The thirteen stories in this book share common themes of not just the past but also love and loss, among others. Most stories center on relationships between women: friends, sisters, or lovers. The specter of the supernatural—be it a ghost, monster, or demon—hovers in the background, more so in some tales than in others. But these are not horror stories. They are character studies grounded in realism. The demons may be real or not, and people may in fact be the true monsters. Like some of the best invocations of the supernatural, the point is less about the creatures themselves, more so what they say about us. For Turkewitz, the true ghosts are memories of the past; the real mystery is the power and limitation of human intuition.
“To know a place, you have to know its ghosts. As with people, you need to understand the particular ways in which towns are haunted before you can understand them.”
Ghosts evoke the idea of the outsider estranged from society, and Turkewitz often writes from this perspective. She breathes life into the trope with a careful handling of character. Her outcasts are bright, sympathetic, and flawed in their own human ways; her more conventional characters are necessary counterpoints.
In “The Attic,” popular girl Kayla struggles to understand her troubled classmate Anne. In “Sarah Lane’s School for Girls,” the narrator recalls her enrollment on a need-based scholarship at an exclusive boarding school full of children from wealthy families. In “Four Houses Down,” a girl and her sister new to a neighborhood investigate rumors surrounding a witch-like widow down the street, with a disturbing yet emotionally nuanced resolution.
But not all the stories center on children or teenagers. In “Deserving of You,” for example, the tension comes from adult best friends who occupy separate worlds of academia and blue-collar work: who is to say which represents the outsider and which represents so-called normalcy? The dynamic between these friends is complicated by a third party, a fiancé of one the women. As she does in this and so many other stories, Turkewitz expertly layers the conflicts and personalities at play.
“The various accounts, like most retellings of legends, did not attempt to understand what Mary had been thinking. They didn’t wonder about the night Mary went to confront her lover: whether Mary’s heart lurched when she saw the silhouette of the judge’s wife peeking out from behind the curtain of an upstairs window. They didn’t describe how the anger at this man who’d betrayed her must have grown large in her chest. How the love for him that already lived inside of her didn’t make room for this anger, so the two emotions mixed together like different colored fogs.

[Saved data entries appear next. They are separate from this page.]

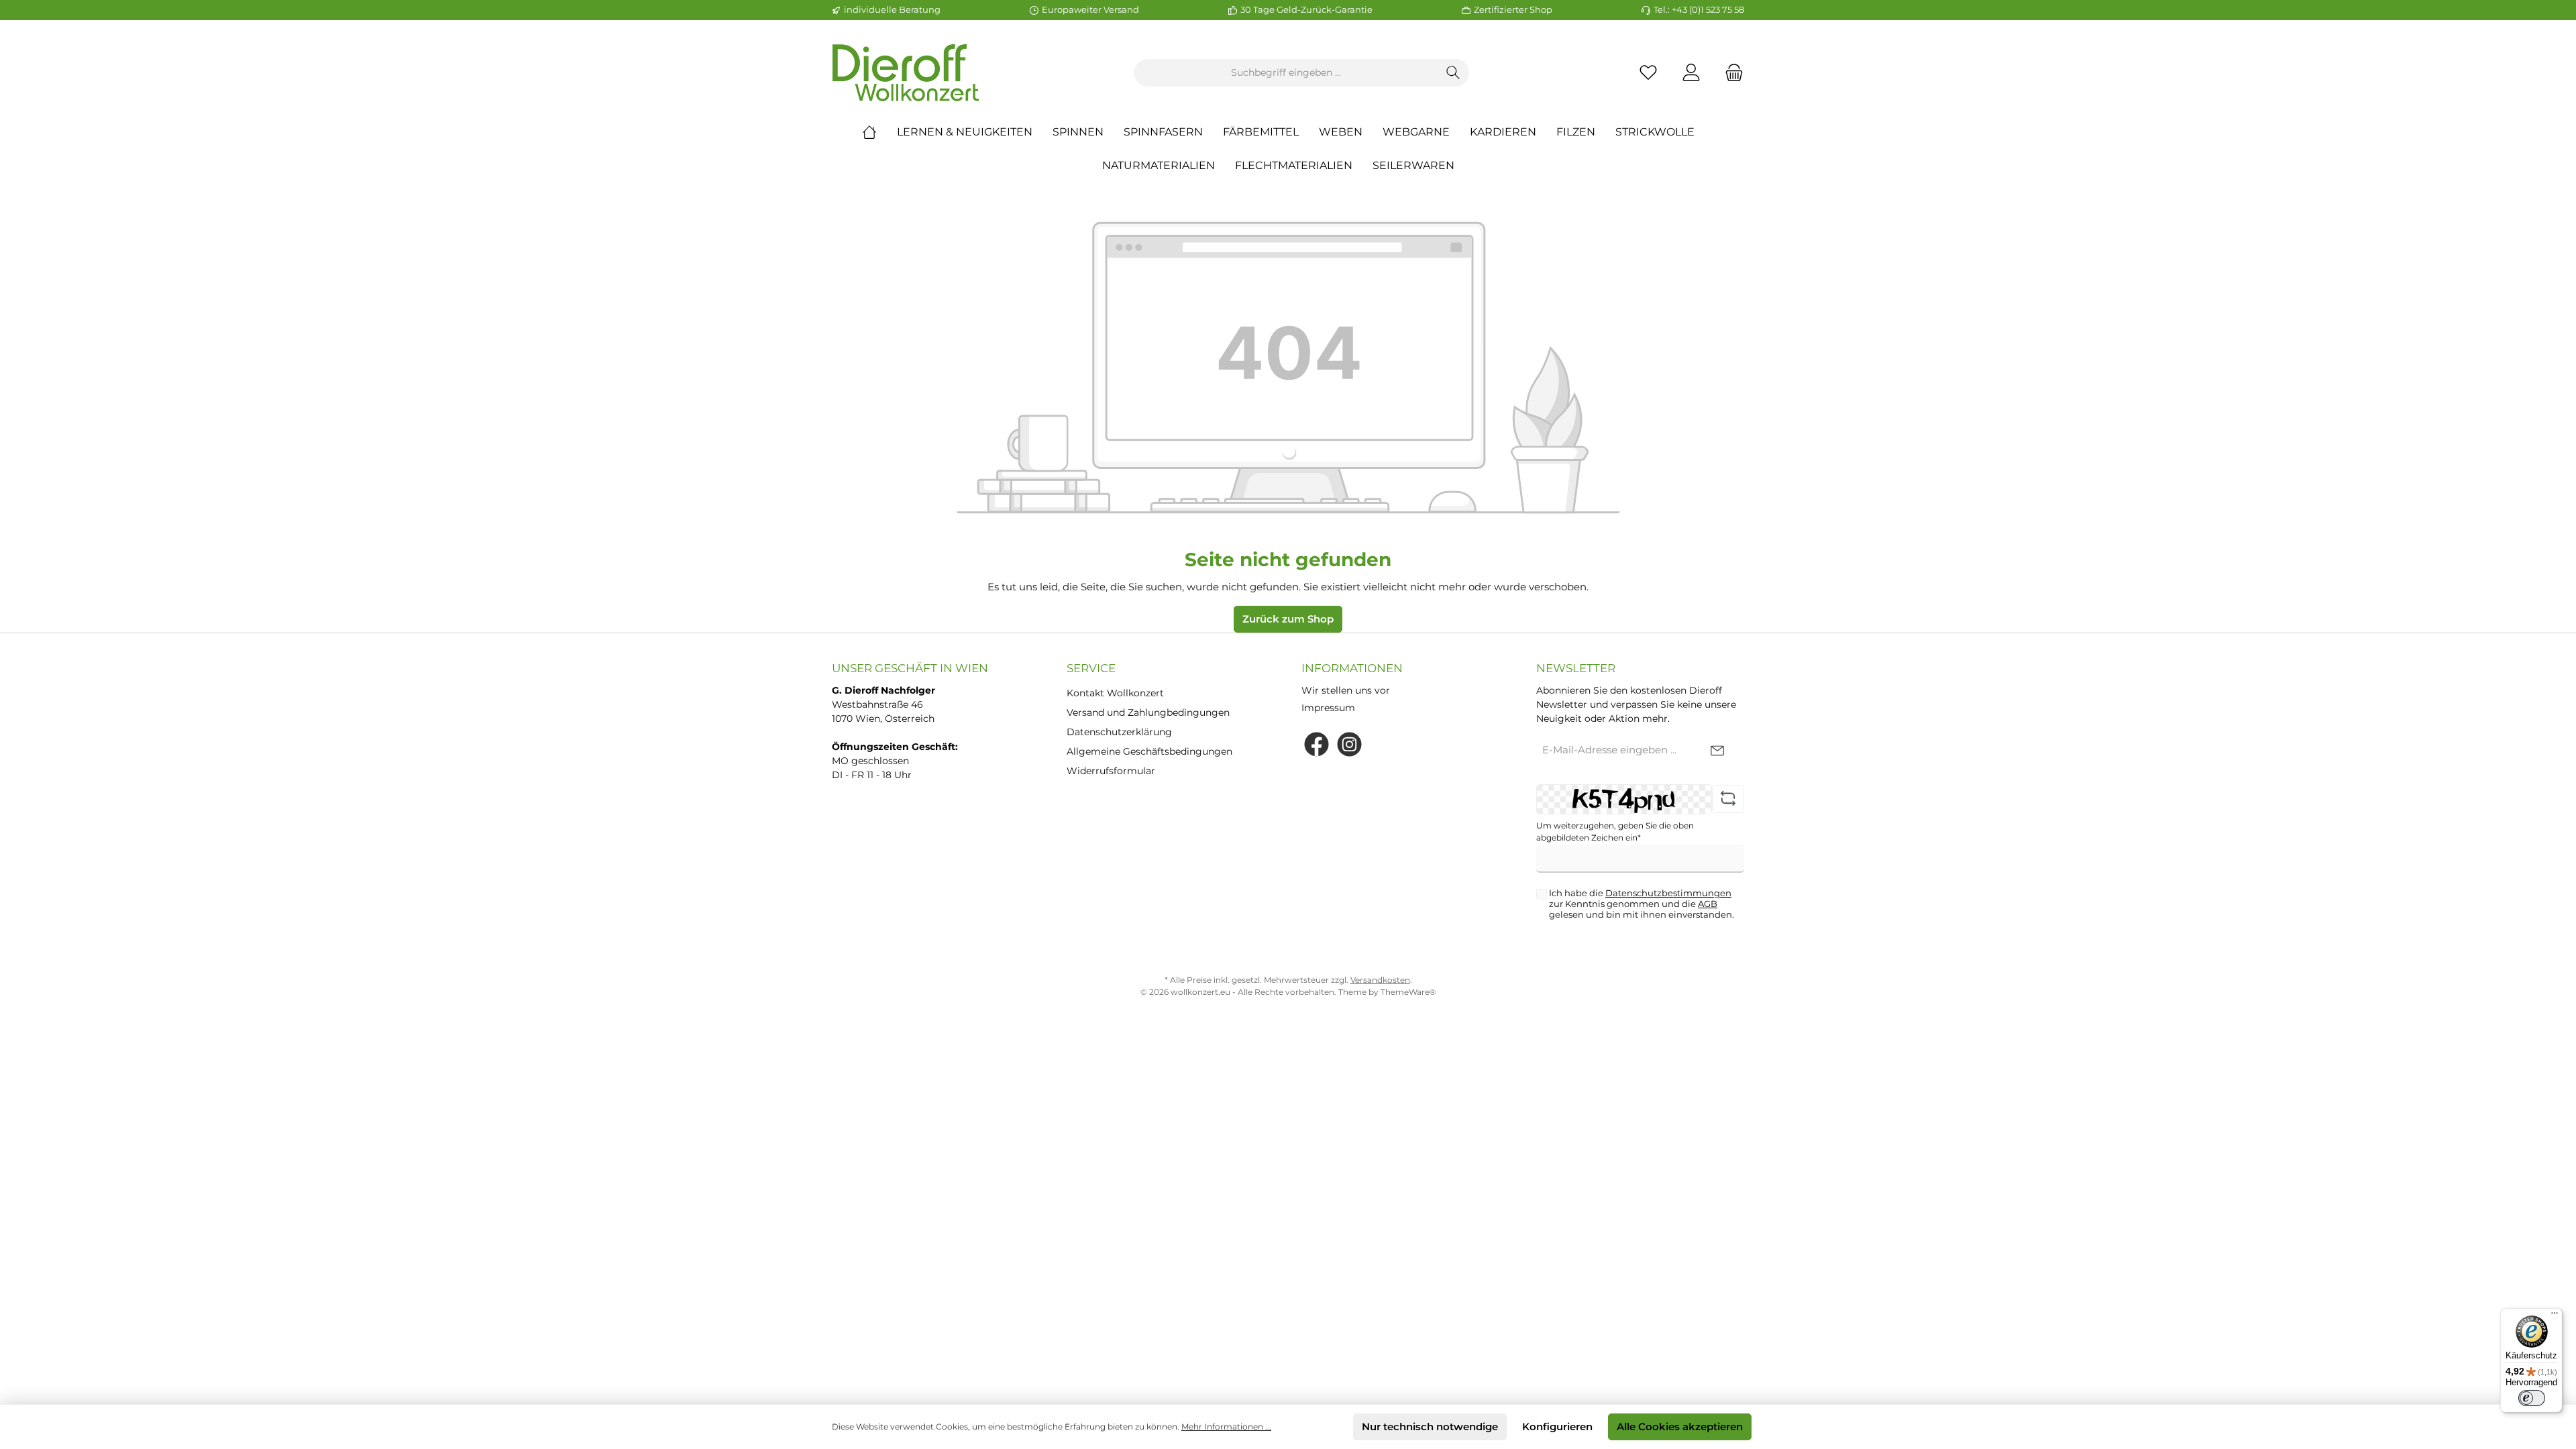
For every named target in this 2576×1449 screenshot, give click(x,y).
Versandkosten (1380, 980)
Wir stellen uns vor (1345, 690)
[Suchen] (1453, 73)
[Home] (879, 132)
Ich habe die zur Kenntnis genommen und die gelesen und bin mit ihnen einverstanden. (1641, 904)
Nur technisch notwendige (1430, 1426)
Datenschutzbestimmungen (1668, 893)
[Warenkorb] (1730, 73)
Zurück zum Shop (1288, 618)
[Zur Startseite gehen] (905, 73)
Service (1091, 668)
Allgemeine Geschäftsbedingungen (1149, 751)
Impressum (1328, 708)
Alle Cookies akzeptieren (1680, 1426)
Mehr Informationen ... (1226, 1426)
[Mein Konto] (1691, 73)
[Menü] (2554, 1316)
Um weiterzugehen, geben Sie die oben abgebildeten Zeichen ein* (1615, 831)
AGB (1707, 903)
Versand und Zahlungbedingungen (1148, 712)
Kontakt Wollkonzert (1115, 693)
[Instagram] (1349, 744)
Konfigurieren (1557, 1426)
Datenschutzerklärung (1119, 732)
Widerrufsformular (1111, 771)
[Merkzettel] (1648, 73)
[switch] (2531, 1398)
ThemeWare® (1408, 992)
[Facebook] (1316, 744)
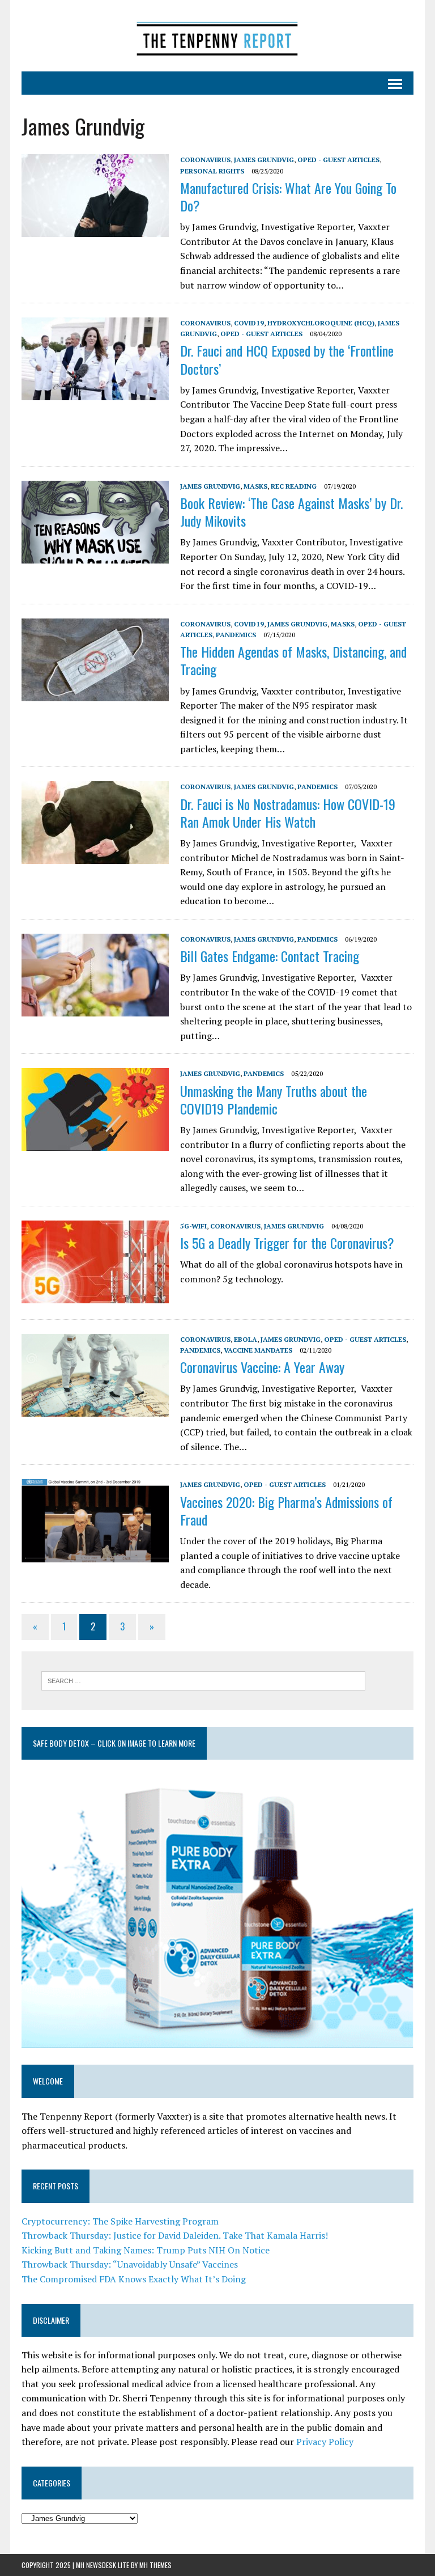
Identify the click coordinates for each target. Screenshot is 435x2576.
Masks (255, 486)
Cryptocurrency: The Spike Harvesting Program (120, 2221)
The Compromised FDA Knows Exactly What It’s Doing (134, 2279)
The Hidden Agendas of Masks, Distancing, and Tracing (293, 660)
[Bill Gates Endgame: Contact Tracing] (95, 1008)
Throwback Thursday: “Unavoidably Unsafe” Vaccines (130, 2264)
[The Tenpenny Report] (217, 35)
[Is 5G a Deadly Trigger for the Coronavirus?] (95, 1295)
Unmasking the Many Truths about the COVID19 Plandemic (273, 1099)
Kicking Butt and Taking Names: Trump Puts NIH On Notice (146, 2250)
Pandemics (236, 634)
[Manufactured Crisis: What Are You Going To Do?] (95, 229)
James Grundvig (264, 159)
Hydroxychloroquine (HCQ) (320, 323)
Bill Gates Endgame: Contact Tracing (269, 956)
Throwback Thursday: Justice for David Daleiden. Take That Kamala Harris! (175, 2235)
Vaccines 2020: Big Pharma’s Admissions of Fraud (286, 1511)
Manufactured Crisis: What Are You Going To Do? (288, 196)
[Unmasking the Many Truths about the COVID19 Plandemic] (95, 1143)
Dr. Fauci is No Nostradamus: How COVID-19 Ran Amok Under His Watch (287, 813)
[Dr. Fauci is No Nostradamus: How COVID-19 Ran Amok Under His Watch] (95, 856)
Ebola (245, 1339)
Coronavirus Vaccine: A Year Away (262, 1367)
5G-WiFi (193, 1226)
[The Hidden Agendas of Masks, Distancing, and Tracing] (95, 693)
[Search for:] (203, 1679)
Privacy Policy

The stories did not consider these things, but Sam did.“
And that is what is most notable in this collection: a deft and subtle interweaving of character and plot points. As each story develops, perspectives deepen, roles reverse, and motivations complicate matters. The result is a fresh and thought-provoking narrative each time.
“The Last Unmapped Places,” for example, traces the story of twins after the death of their mother. Their relationship pushes each to develop in an unexpected yet expertly observed manner. The aforementioned opening story, “At This Late Hour,” uses a network of three central characters and a careful evocation of place to meditate on age, truth, and love.
Astute readers will find many more ideas at play in this book’s tapestry of perspectives. However, the narratives are never bogged down by excessive philosophizing or intellectualizing. The small moments scream loudest. Each aspect of the characters’ lives is rather like a fine thread woven at just the right angle at the right time to enrich the story. The prose style, moreover, is smooth and accessible, inviting the reader along for the ride.
A town is not a community without its stories. A person is not a person without their own history. These foundations shape us, for better or for worse, into who we are, and Here in the Night explores this ground with empathy and perceptiveness.